裴楚看向白贼七,白天在县衙门前,对方就有和那个栾秀才较劲,怎么看都像是演戏。
“那是七哥收了钱来吓唬你们这些乡民的。”白贼七听到裴楚这么一说,立刻叫了起来,“我原也不信,可他娘的真让七哥撞上了。”
“你还收了钱?”彭孔武眼睛一瞪。
白贼七立刻缩了缩脖子,低声道:“那是人偏要送我的,我就帮着说几句话。”
“你等会与我说个清楚。”
彭孔武抓着白贼七的衣领,冷哼一声,又朝裴楚道,“他惯爱扯谎,嘴里没几句真的,只是却不骗我。”
裴楚心中暗道:“早看出来你们两个有奸情了。”
不过这次他却没拒绝,“我也想看看水鬼是什么东西?”
从白贼七说收钱吓唬乡民,再到那个栾秀才突然出现,裴楚已经听出了一点背后的东西。
再一个,裴楚心中还隐约有个想法。
前两次他遇见了虎媪、黄鼠狼,无字书出现了道术和修炼法门,他很想再看看遇见其他诡异事物,无字书会不会再有反应。
……
城隍庙。
烧灼的篝火渐渐暗淡。
哭喊的声音早已消失,一群老幼妇孺或坐或躺,已经没了闹腾的精神。
夜深人静,隐约响起的不过是几声抽噎和哼哼唧唧无法入眠的叹息。
一阵阴恻恻的穿堂风从坍塌的院墙吹进了大殿。
几个躺在铺了层干草地上的妇人轻轻打了个寒颤,紧紧搂住怀中沉沉睡去的稚子。
倏然。
在大殿门边堆叠的一些旧衣物忽地轻轻动了起来。
那是方才跟着栾秀才的两名随从挑来的,其中除了有孩童的乡人拿了几件临时遮盖一下,大多数人不论是对那些充饥的蒸饼,还是御寒旧衣物,都没兴趣。
然而,在此刻这些旧衣物仿佛被人拉扯一般,一件跟着一件飘了起来,悄然盖到了那些或是入睡或是只是闭目叹息的乡人身上。
……
“饿啊!”
不知何时,忽然有人喊出了声。
静谧的城隍庙内,悉悉索索的声音接二连三的响起。
整个大殿内,不论男女老幼都仿佛梦游般从地上爬了起来,只是这些人身上,不知何时都穿了一件件红衣。
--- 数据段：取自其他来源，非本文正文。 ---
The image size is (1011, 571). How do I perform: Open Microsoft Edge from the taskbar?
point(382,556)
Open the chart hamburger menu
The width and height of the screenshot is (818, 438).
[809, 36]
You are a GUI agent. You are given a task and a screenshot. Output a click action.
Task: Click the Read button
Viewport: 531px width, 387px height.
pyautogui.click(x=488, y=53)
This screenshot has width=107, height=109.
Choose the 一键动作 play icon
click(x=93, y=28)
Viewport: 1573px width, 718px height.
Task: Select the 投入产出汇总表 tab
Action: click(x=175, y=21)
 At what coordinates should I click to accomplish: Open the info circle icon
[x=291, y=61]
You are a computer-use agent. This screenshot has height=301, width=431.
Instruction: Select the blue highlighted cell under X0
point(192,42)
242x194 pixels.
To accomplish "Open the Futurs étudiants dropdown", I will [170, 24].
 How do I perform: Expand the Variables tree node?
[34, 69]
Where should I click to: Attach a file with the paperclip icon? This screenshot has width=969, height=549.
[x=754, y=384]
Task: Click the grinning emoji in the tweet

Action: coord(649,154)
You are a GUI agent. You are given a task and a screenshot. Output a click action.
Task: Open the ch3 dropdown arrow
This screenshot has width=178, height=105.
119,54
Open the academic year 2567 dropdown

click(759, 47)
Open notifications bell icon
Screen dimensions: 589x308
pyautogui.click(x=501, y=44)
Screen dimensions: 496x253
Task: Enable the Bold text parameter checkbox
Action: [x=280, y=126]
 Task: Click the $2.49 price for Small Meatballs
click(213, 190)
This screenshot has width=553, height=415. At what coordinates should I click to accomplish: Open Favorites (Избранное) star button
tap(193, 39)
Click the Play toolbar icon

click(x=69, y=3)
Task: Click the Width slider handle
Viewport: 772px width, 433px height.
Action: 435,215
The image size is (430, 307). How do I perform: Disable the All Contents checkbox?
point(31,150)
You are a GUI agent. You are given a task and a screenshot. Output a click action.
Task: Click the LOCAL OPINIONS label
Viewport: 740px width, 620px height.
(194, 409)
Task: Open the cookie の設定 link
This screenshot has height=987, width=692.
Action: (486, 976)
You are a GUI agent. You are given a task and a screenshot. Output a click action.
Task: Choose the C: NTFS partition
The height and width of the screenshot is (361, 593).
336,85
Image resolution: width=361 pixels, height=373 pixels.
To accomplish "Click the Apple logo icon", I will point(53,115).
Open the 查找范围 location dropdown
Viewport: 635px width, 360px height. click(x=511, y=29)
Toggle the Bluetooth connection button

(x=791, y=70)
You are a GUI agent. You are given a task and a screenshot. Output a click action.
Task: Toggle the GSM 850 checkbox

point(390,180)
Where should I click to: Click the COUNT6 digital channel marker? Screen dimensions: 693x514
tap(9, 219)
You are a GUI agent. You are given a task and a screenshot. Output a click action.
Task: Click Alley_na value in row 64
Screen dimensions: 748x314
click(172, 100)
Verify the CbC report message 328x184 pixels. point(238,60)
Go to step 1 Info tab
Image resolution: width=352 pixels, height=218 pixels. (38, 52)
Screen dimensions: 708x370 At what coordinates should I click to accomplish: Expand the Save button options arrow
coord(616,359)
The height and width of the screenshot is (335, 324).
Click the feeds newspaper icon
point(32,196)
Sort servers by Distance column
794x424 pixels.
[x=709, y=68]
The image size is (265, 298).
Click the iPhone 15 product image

那红衣极不合身,但却如同长在这些人身上,将人套得紧紧的。
“饿啊!”
又是一声仿佛风声呜咽般呼喊的声音在殿内响起。
一个穿着红衣,双眼翻白的小小人影,咔嚓咔嚓仿佛提线傀儡一般移动着身体。
砰!
大殿旁放着的另一担子里,几十上百个蒸饼被打翻在地。
整个城隍庙内,登时人影凌乱,动了起来。
响起了一阵饿狗抢食般的咀嚼声。